About this exercise:
Starting with the line that contains "Given: Click the", set down each line through the end of the entries below, exactly and with nothing added.

Stored items:
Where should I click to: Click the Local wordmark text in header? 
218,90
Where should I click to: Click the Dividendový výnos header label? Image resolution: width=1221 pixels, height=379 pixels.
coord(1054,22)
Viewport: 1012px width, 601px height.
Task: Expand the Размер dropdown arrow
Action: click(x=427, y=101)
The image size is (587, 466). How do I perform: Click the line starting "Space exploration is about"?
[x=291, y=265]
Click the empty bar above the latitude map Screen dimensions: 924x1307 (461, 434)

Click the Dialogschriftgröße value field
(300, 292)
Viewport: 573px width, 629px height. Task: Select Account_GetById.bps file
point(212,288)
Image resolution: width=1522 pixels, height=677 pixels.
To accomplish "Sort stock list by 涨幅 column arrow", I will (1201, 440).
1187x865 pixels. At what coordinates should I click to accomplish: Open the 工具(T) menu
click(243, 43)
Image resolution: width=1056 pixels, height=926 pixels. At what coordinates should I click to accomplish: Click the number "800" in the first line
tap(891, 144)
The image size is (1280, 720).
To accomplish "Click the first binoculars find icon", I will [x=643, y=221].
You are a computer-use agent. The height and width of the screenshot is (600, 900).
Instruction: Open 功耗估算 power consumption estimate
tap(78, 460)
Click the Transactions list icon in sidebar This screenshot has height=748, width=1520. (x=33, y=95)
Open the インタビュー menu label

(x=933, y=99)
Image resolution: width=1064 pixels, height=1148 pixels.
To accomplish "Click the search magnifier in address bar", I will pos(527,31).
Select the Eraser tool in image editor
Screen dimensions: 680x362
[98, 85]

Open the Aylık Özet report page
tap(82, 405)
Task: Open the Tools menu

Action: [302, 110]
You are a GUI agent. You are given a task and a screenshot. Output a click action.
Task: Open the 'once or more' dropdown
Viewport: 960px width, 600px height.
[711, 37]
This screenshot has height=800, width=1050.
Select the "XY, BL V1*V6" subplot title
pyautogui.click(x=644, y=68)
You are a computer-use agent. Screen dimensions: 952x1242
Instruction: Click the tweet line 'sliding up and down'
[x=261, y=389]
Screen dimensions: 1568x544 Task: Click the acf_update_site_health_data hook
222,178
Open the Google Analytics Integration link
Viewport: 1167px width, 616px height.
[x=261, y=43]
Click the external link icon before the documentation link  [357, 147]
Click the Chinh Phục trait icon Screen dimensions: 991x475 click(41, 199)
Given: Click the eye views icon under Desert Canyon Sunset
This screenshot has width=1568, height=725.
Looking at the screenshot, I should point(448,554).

Task response:
Given: Click the eye views icon under Desert Canyon Sunset
This screenshot has width=1568, height=725.
Looking at the screenshot, I should point(448,554).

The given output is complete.